Dwie firmy należące do amerykańskiego banku inwestycyjnego JP Morgan są na liście największych akcjonariuszy polskiego ubezpieczyciela – PZU. Na liście do wypłaty dywidendy znajdowali się wczoraj również fundacja Dariusza Michalczewskiego i Wydawnictwo Kurii Metropolitalnej Gość Niedzielny.
Wypłata miliardowej dywidendy z największej polskiej firmy ubezpieczeniowej planowana jest na 26 listopada. Spółka wypłaci akcjonariuszom łącznie 12,75 mld zł. Na tę sumę składają się niewypłacane od trzech lat zyski oraz tzw. dywidenda zaliczkowa z tegorocznego zysku. Do wypłaty 147,65 złotych (brutto) przypadających na jedną akcję będą mieli prawo akcjonariusze wpisani do księgi akcyjnej towarzystwa 19 listopada.
Odblokowanie wypłaty dywidendy jest elementem podpisanej 1 października ugody między dwoma największymi akcjonariuszami PZU: Skarbem Państwa (55 proc. akcji) i Eureko (32 proc.). Od ośmiu lat walczyli oni o kontrolę nad ubezpieczycielem. Teraz w ramach porozumienia zagraniczny inwestor zgarnie 6,9 mld zł, a Skarb Państwa zadowoli się 3,5 mld zł. W zamian Holendrzy zgodzili się zmniejszyć swój swój udział w polskiej spółce.
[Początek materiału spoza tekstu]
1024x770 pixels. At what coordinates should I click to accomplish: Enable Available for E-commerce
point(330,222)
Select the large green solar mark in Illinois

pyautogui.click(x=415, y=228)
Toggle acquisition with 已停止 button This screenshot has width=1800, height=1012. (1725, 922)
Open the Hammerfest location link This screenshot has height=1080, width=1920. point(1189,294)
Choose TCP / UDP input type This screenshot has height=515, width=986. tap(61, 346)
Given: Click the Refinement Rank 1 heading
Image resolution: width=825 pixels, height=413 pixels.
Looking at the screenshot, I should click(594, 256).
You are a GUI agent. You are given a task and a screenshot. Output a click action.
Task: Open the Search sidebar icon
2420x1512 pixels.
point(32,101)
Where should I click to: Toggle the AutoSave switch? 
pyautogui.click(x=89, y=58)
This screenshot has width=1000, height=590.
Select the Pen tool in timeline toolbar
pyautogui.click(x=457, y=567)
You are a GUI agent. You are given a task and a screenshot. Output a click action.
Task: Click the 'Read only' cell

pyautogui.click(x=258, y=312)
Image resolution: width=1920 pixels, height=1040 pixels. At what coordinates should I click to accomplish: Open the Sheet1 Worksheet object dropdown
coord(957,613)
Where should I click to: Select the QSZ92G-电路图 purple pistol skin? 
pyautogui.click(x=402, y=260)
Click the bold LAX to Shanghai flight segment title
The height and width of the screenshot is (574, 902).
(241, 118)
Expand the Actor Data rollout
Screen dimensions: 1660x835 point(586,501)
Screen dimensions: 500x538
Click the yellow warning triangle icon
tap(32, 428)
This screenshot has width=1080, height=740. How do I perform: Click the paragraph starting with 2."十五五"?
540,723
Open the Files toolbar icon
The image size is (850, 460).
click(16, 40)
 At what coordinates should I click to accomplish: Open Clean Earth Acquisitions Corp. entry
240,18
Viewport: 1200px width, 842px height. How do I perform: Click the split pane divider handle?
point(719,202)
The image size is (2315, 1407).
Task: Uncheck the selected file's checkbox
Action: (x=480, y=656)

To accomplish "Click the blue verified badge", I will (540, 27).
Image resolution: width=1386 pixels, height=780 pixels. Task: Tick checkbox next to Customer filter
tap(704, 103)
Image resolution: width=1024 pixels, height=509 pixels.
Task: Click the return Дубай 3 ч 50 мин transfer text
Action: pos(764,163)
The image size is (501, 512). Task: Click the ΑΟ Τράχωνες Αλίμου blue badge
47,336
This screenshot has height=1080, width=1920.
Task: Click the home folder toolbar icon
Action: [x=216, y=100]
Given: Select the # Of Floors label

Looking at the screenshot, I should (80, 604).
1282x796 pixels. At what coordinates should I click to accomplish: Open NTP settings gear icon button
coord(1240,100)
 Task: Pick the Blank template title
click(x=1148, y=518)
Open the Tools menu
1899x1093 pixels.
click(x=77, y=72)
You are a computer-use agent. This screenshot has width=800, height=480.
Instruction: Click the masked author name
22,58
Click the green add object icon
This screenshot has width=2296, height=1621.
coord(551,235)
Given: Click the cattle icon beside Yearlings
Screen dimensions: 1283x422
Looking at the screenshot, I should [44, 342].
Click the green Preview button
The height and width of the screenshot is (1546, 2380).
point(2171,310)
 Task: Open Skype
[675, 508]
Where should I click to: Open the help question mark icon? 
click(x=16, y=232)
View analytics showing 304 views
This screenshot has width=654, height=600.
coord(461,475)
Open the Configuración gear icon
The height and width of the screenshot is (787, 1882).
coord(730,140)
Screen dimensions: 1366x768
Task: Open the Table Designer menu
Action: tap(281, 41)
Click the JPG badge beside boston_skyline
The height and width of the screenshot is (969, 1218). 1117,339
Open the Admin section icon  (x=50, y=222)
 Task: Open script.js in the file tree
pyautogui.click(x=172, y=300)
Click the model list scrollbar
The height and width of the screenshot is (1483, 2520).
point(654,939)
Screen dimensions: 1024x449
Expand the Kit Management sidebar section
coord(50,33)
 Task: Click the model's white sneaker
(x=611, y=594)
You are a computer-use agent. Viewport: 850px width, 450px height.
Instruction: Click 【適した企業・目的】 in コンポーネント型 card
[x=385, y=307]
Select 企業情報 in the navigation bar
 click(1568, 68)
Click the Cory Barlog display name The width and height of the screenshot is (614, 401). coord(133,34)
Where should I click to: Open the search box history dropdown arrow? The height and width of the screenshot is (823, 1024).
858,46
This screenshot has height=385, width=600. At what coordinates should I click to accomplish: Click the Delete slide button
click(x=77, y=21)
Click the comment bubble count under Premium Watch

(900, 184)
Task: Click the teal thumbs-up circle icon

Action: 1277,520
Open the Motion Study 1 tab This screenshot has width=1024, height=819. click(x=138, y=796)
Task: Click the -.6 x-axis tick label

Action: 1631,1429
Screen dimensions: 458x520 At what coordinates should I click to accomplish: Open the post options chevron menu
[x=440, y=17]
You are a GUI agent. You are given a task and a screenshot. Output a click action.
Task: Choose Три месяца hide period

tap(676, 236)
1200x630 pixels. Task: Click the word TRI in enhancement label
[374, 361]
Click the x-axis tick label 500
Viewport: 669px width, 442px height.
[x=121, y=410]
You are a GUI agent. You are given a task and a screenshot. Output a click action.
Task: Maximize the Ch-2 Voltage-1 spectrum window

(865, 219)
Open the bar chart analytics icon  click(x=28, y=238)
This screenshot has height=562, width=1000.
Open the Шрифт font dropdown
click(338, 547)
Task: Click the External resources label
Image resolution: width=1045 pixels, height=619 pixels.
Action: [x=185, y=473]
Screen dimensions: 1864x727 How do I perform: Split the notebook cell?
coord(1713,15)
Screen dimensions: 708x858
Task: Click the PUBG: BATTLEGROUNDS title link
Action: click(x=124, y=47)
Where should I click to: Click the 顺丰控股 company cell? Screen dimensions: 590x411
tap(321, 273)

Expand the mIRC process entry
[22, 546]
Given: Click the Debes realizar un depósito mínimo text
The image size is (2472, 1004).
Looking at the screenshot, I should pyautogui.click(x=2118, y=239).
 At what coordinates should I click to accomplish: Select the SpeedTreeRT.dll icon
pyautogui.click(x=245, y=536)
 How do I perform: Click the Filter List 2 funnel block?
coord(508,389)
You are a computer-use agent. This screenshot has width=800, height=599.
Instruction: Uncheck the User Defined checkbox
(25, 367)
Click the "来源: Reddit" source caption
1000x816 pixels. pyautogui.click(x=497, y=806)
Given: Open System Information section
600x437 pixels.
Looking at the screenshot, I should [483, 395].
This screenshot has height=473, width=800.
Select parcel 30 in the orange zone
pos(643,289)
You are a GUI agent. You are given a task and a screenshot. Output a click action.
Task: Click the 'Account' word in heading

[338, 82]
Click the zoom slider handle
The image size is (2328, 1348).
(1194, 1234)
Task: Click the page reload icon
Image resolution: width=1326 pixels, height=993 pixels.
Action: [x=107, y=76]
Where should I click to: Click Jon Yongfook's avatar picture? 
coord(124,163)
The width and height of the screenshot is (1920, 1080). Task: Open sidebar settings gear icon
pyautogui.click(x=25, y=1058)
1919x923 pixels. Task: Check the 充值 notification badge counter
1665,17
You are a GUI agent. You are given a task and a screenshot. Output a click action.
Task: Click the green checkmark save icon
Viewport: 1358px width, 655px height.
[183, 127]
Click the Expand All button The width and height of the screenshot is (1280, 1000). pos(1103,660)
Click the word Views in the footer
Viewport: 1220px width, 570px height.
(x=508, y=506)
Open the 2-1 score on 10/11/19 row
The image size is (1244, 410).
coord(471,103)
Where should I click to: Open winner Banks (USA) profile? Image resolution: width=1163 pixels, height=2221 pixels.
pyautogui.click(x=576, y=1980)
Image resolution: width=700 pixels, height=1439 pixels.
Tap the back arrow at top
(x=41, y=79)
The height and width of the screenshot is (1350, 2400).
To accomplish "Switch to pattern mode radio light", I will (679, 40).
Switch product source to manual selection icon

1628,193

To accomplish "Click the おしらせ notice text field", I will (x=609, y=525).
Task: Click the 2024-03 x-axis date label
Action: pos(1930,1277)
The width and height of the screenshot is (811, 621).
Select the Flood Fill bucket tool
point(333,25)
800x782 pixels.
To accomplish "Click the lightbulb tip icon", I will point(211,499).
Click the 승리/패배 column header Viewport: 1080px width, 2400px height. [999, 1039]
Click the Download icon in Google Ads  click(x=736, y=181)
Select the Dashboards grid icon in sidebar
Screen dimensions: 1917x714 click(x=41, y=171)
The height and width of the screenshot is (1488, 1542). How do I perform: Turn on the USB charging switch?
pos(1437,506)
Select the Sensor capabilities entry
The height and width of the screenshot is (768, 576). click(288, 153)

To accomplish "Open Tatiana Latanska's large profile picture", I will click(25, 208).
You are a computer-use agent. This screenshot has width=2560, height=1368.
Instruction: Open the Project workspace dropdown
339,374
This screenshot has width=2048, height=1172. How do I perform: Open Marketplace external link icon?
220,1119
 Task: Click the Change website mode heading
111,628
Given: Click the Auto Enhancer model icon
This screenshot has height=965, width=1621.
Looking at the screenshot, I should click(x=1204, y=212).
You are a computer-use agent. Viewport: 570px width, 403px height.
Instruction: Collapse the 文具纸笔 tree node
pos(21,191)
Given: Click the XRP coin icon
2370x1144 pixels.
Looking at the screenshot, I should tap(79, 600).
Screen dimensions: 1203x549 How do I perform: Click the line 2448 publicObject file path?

W dziesiątce największych firm (z akcjami pracowniczymi) wpisanych wczoraj do księgi akcyjnej PZU są tylko dwa polskie podmioty: BRE Bank i Bank Gospodarstwa Krajowego.
Druga po JP Morgan Securities jest powiązana z Eureko spółka Insurance Network Services z Rotterdamu. Pozostali inwestorzy to głównie firmy amerykańskie, a także zarejestrowane na Bermudach czy w Malezji. Większość z nich to fundusze inwestycyjne, np. bermudzkie Nowe Finanse Ltd., zarządzane przez brytyjską firmę Charlemagne Capital. Przed rokiem w ciągu zaledwie kilku miesięcy fundusz stał się szóstym akcjonariuszem PZU. Nowe Finanse Ltd. zainwestowały w akcje ubezpieczyciela pieniądze pochodzące ze sprzedaży certyfikatów inwestycyjnych zaoferowanych prywatnym inwestorom.